This gimlet has a wide distribution, occurring throughout the Avon Wheatbelt and Coolgardie biogeographic regions, with outliers as far west as Perth and as far south as Esperance. The relief is generally gentle slopes. It grows in a range of soils: red loams, red clay loams, yellow and red sand, and laterite.

The species is widespread through the Wheatbelt and the southern part of the Goldfields-Esperance regions of Western Australia. It is found from Mullewa in the north-west extending to the south-east near Pingrup and extending east and north as far as Norseman and Zanthus to the western part of the Great Victoria Desert and north to around Laverton.

==Ecology==
Large and unfragmented populations of E. salubris produced approximately double the number of seeds per capsule as fragmented smaller populations.

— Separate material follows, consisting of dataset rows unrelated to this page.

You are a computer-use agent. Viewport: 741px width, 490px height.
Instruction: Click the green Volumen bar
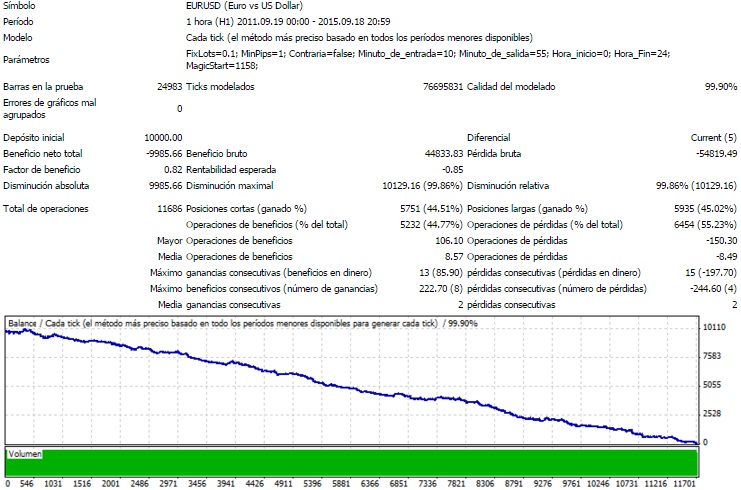(350, 463)
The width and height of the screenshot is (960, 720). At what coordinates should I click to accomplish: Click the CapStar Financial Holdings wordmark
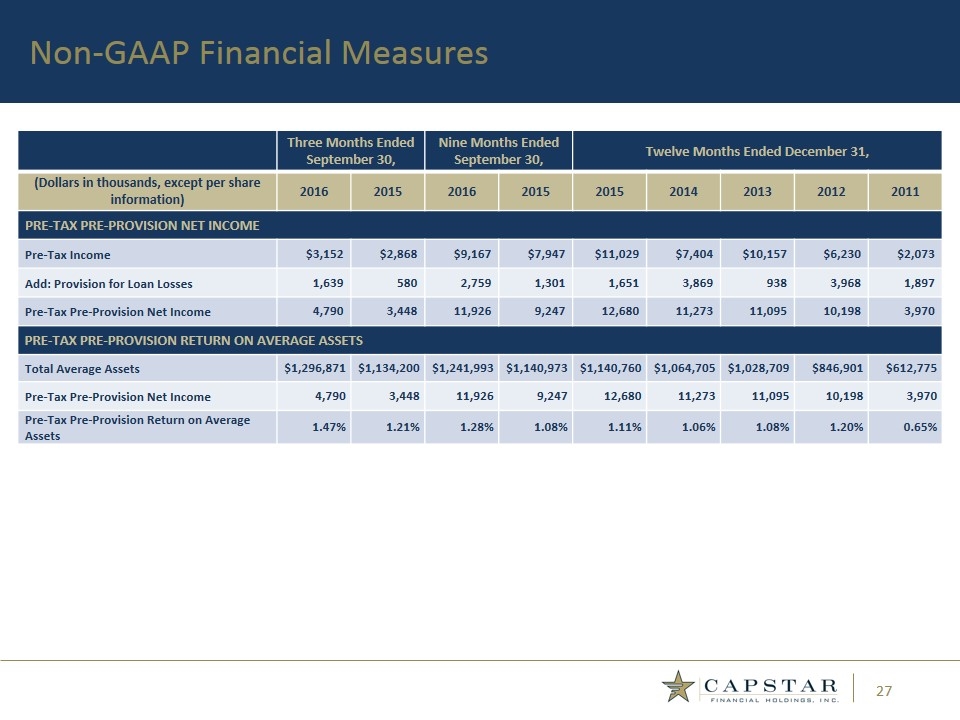[x=772, y=689]
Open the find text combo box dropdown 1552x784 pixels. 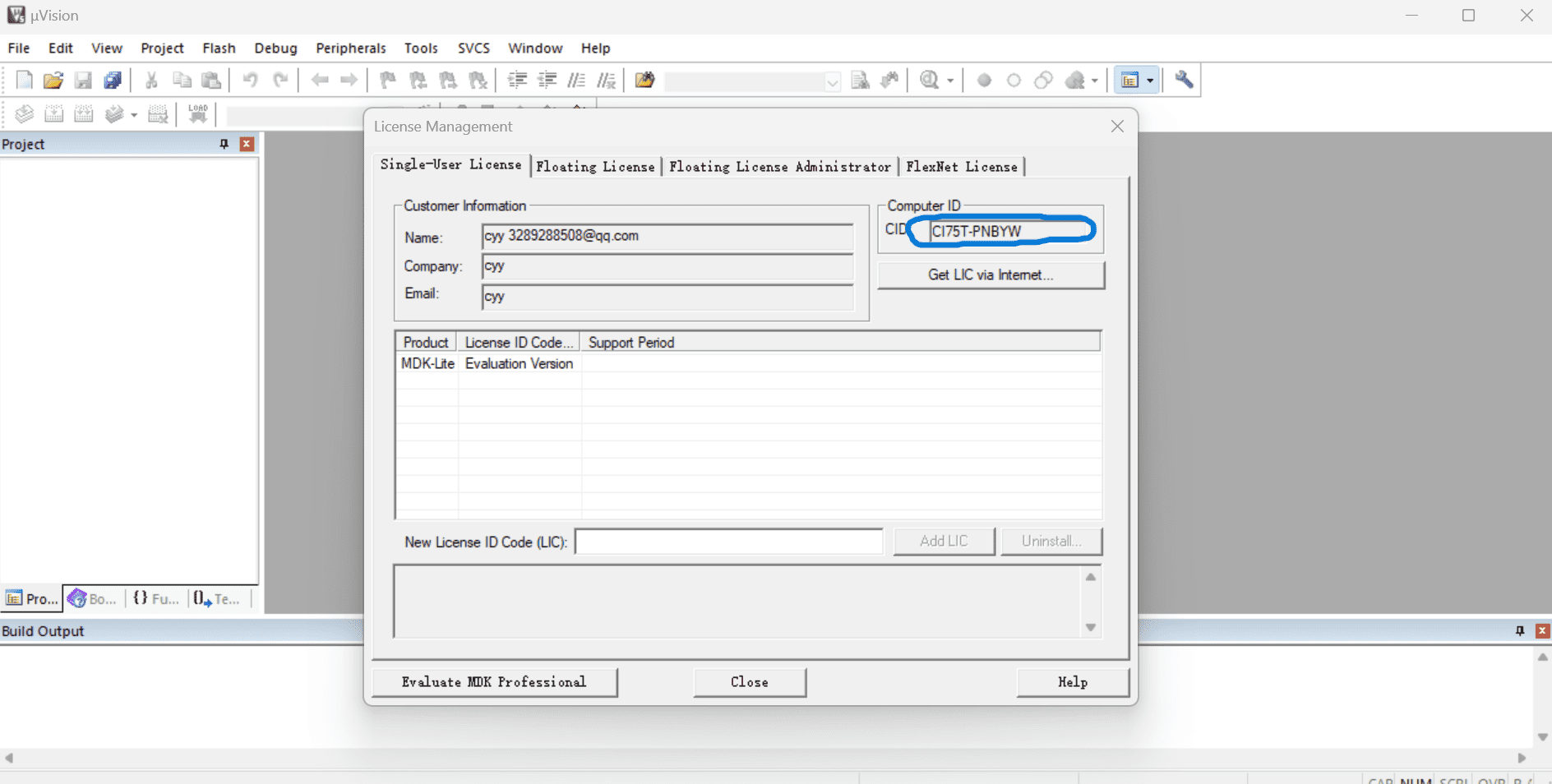click(832, 81)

However, seed weight, seed germination, survival of seedlings and vigour of seedlings in the first year are found to be independent of population fragmentation or size. Data collected suggest that increased fragmentation and smaller population size can reduce pollen quality and/or quantity, so that seed production is also reduced.

==Uses==
The species is used for fence posts, good ornamental attributes or shelterbelt or shade trees for stock. The flowers produce nectar for honey production, pollen has value for apiculture or high tannin content in bark.
The frost resistant and drought tolerant tree is grown throughout the world. In Western Australia its preference for rich loamy soils have resulted in large stands of the species being cleared for farmland.